How much do you know about the Indigenous presence at UVic?

A new Fine Arts Orange Shirt Day contest is designed to help you learn more while having fun exploring the campus—and possibly win a fantastic prize!

Created by Karla PointIndigenous Resurgence Coordinator for the Faculty of Fine Arts—the Orange Shirt Day scavenger hunt will encourage us all to learn more about the Indigenous presence on campus.

Awareness & activities

The contest runs September 27-October 8 and is part of UVic’s overall observance of the first National Day for Truth and Reconciliation on September 30: a day set aside to commemorate the history and the ongoing tragic legacy of the Indian Residential Schools in Canada.

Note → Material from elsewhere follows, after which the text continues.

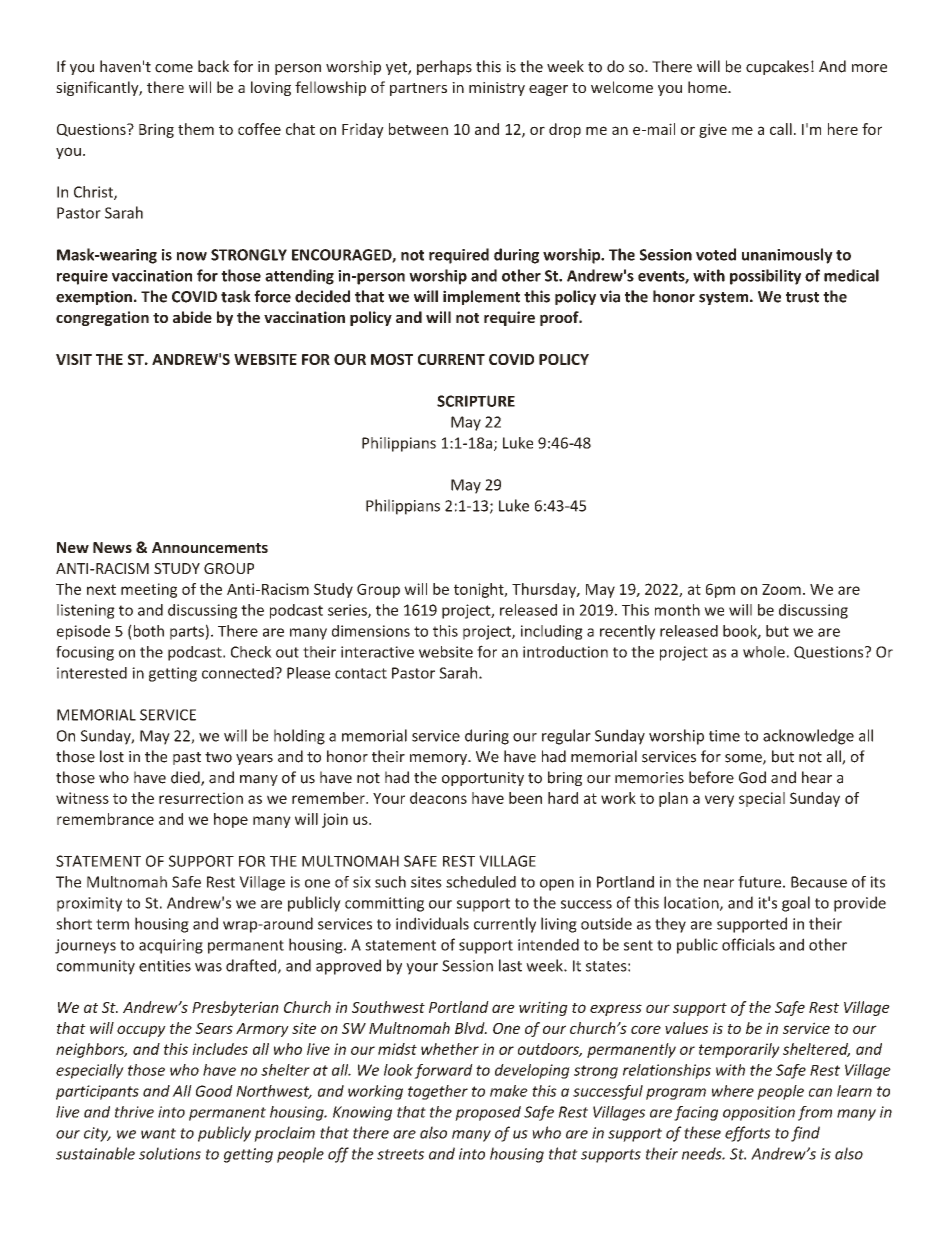  Describe the element at coordinates (552, 632) in the screenshot. I see `including` at that location.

“The truth is that these institutions were set up to acculturate, assimilate and near annihilate the Indigenous Peoples,” says Point. “To move towards true reconciliation, more about the truth needs to be known.”

Karla Point

How to play

Point hopes the contest will help everyone in Fine Arts be more aware of UVic’s Indigenous connections. “This scavenger hunt is intended to create more awareness of the presence of Indigenous people on campus,” she says, “and to tweak your interest so that you will want to know more.”

You can pick up the scavenger hunt contest from the entry box in the Fine Arts lobby or download a PDF of it here. You’ve got until October 8 to answer the 20 questions and drop the completed form back in the box.

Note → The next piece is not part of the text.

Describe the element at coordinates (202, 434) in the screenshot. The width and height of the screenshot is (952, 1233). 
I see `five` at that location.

All completed contest forms will be entered into a draw for a traditional cedar hat—handmade by Karla Point herself.

Note: this contest is only open to students, faculty and staff of the Faculty of Fine Arts.

Win this woven cedar hat, handmade by Karla Point

About Karla Point

Point—whose traditional Nuu chah nulth name is Hii nulth tsa kaa—attended the Christie Indian Residential School on Meares Island for 15 months in the 1960s, before being withdrawn from the school by her parents.

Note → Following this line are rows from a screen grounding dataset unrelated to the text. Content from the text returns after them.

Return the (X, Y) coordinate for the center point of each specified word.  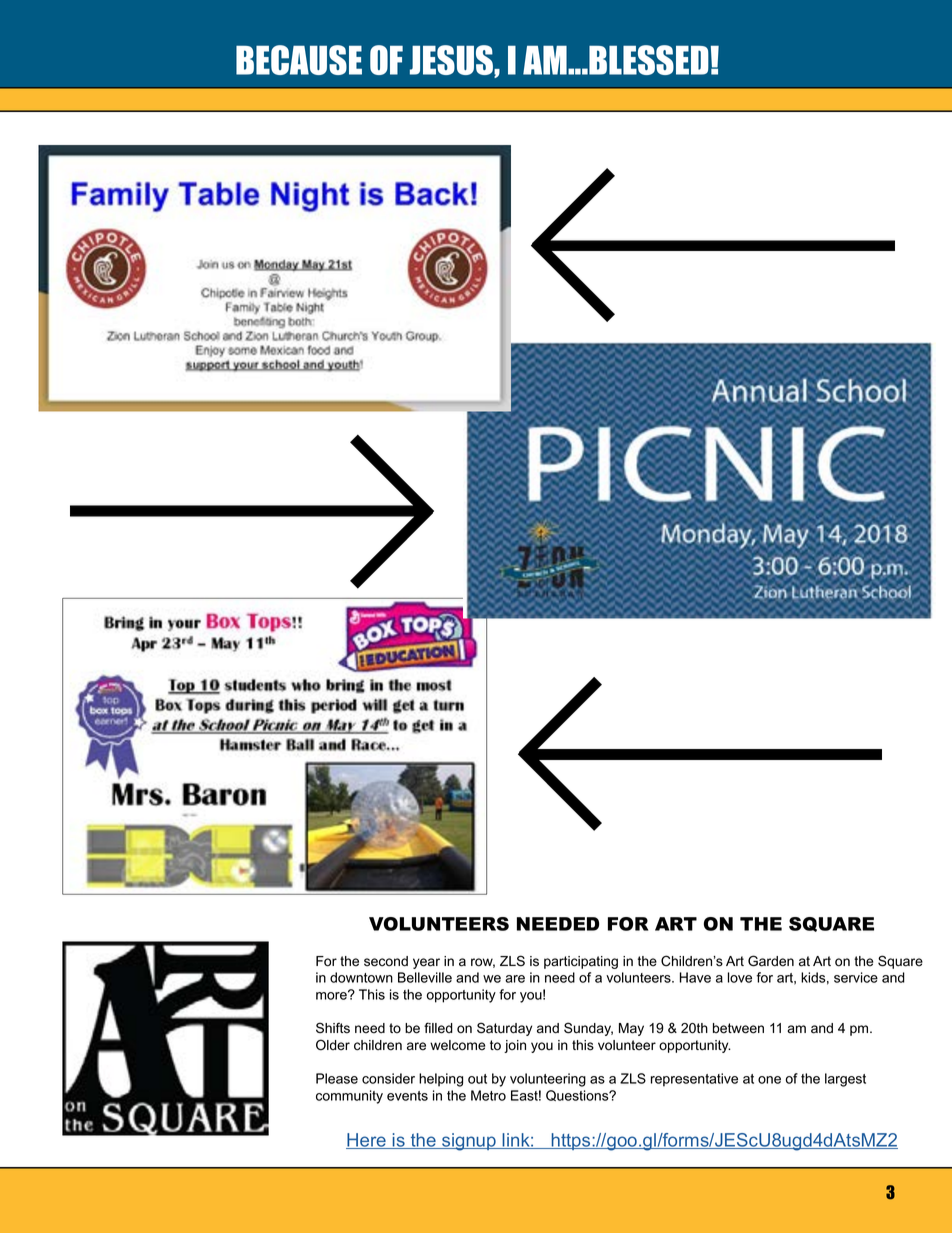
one (769, 1080)
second (386, 961)
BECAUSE (299, 60)
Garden (771, 961)
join (515, 1046)
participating (581, 962)
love (740, 977)
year (426, 963)
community (349, 1097)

Previously the cultural support liaison with UVic’s Faculty of Law, Point has also been a reconciliation agreement coordinator with the Sts’ailes Nation, a First Nations program coordinator with Parks Canada, and a treaty negotiator and elected councillor for the Hesquiaht First Nation.

Want to reach out to Karla Point in her role as the Indigenous Resurgence Coordinator for Fine Arts? Contact her at kpoint@uvic.ca.

Enter to win in the Fine Arts lobby

Update!

Our contest winner is undergraduate Art History & Visual Arts student Alexie Pusch, seen here both with her winning hat and with contest organizer Karla Point and Fine Arts administrative assistant Olivia Hardman.